What Is a Visual Stream?

Abstract

The dual stream model of the human and non-human primate visual systems remains Leslie Ungerleider's (1946-2020) most indelible contribution to visual neuroscience. In this model, a dorsal "where" stream specialized for visuospatial representation extends through occipitoparietal cortex, whereas a ventral "what" stream specialized for representing object qualities extends through occipitotemporal cortex. Over time, this model underwent a number of revisions and expansions. In one of her last scientific contributions, Leslie proposed a third visual stream specialized for representing dynamic signals related to social perception. This alteration invites the question: What is a visual stream, and how are different visual streams individuated? In this article, we first consider and reject a simple answer to this question based on a common idealizing visualization of the model, which conflicts with the complexities of the visual system that the model was intended to capture. Next, we propose a taxonomic answer that takes inspiration from the philosophy of science and Leslie's body of work, which distinguishes between neural mechanisms, pathways, and streams. In this taxonomy, visual streams are superordinate to pathways and mechanisms and provide individuation conditions for determining whether collections of cortical connections delineate different visual streams. Given this characterization, we suggest that the proposed third visual stream does not yet meet these conditions, although the tripartite model still suggests important revisions to how we think about the organization of the human and non-human primate visual systems.

Figure 1.

Versions of the dual visual stream model in the rhesus monkey brain. Shaded regions represent vision-related regions in the occipital, temporal, and parietal cortices. Color coding of regions as blue (dorsal) and red (ventral) follows that of Ungerleider (1995), which is an extension of the model depicted in (C).
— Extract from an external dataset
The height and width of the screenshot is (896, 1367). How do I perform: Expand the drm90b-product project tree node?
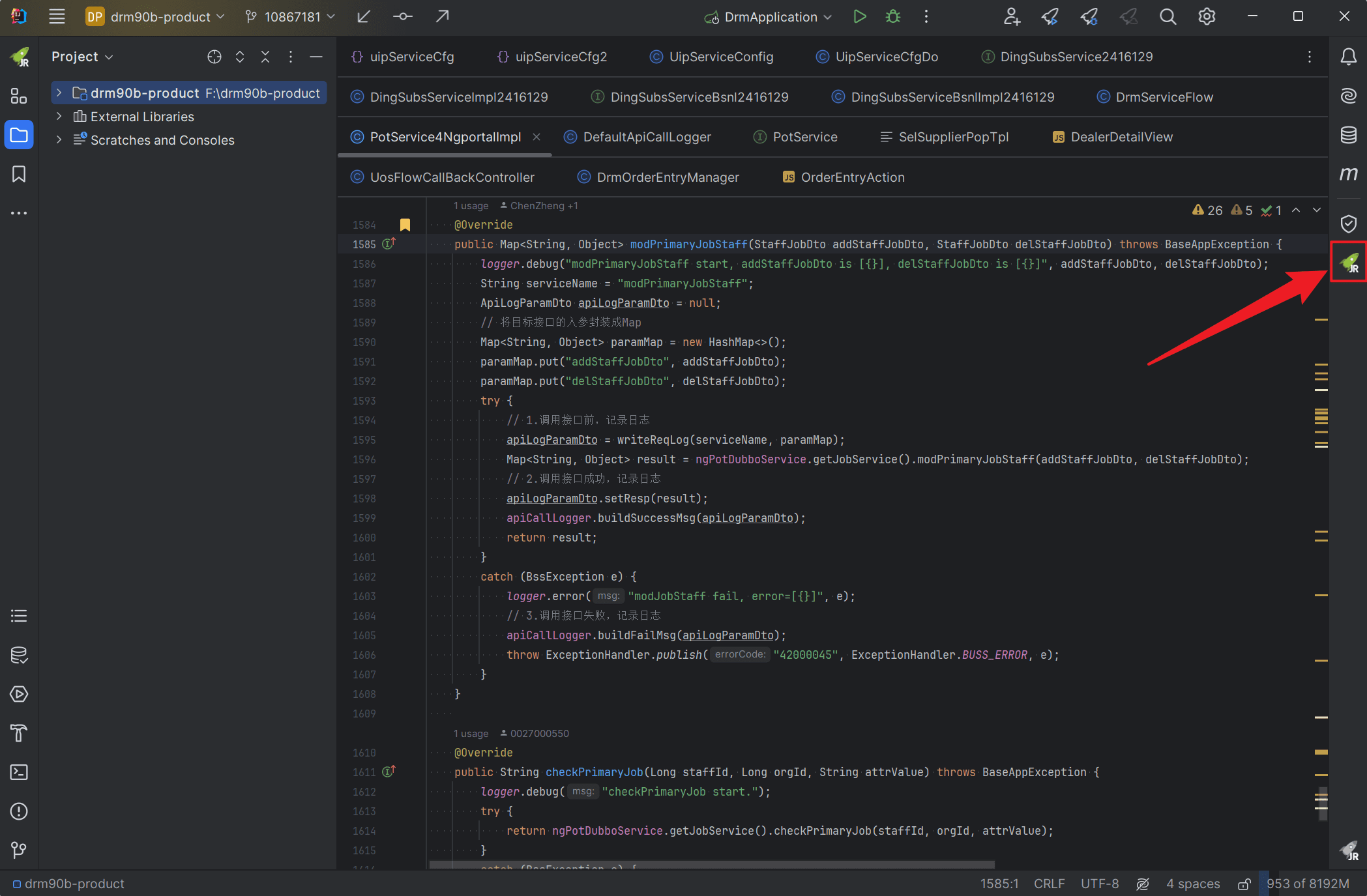pos(59,93)
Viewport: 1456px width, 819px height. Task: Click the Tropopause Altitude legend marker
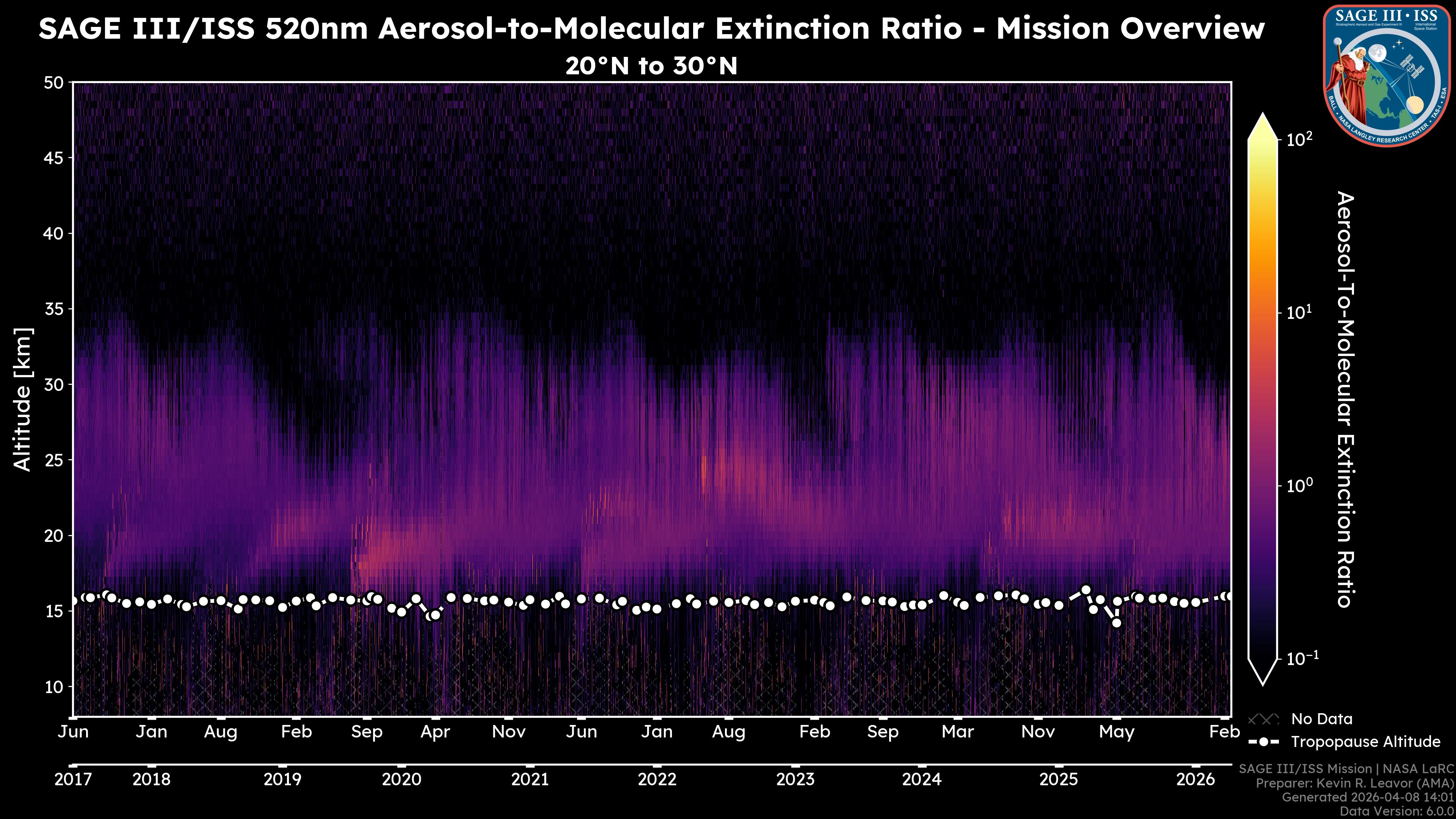tap(1263, 742)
The same scheme was used to code the equivalent areas in (A) and (B). (A) The initial model of the dual visual steam (Mishkin, Ungerleider, & Macko, 1983). Arrows depict the ventral and dorsal streams, each beginning in area OC and splitting off in prestriate cortex (areas OB and OA) to reach into ventral inferior temporal cortex, or OTC (areas TEO and TE) and dorsally to the posterior parietal cortex, or OPC (PG). (B) An updated account of the dual visual stream model, incorporating forward and backward connections between the two streams (Ungerleider & Desimone, 1986). Solid arrowheads depict “forward” connections while line arrowheads depict “backward” projections. Solid arrow lines depict projections from peripheral and central representations alike, while dashed arrow lines depict projections only from peripheral field representations. “d” is meant to indicate that the projection from V1 to V3 only applies to area V3d. “m” indicates that V2 only projects to the medial portion of VIP. This model also includes projections to additional extrastriate areas such as areas VIP and MSTp in area PG and area FST (VIP: ventral intraparietal area, MSTp: medial superior temporal visual area, peripheral representation, FST: fundus of the superior temporal visual area). All definitions used in (A) apply to (B). (C) Another updated version of the model, including a proposed third visual branch in the superior temporal sulcus (STS) as well as many more projections (Distler et al., 1993). This model also emphasizes area TEO as responsible for a large degree of “cross-stream” projection between the ventral and dorsal streams. “d” is meant to indicate that the projections from V2 to V3 and FST to V3 only apply to area V3d. All definitions used in (A) and (B) apply (C).

Figure 2.

How streams are situated in the proposed taxonomic hierarchy of neural organization. The width of the scheme indicates (in the abstract) the total extent of the visual system, which is subdivided (both structurally and functionally) into separate streams, pathways, and mechanisms. Red and blue indicate division of the system into two separate streams, with the opacity decreasing at each subordinate level. The number of divisions depicted at each subordinate level is the minimum number necessary for a neural system to subsume multiple streams, pathways, and mechanisms. This visualization does not capture how pathways or mechanisms might project from one stream to another, or how multiple pathways might serve different visual functions.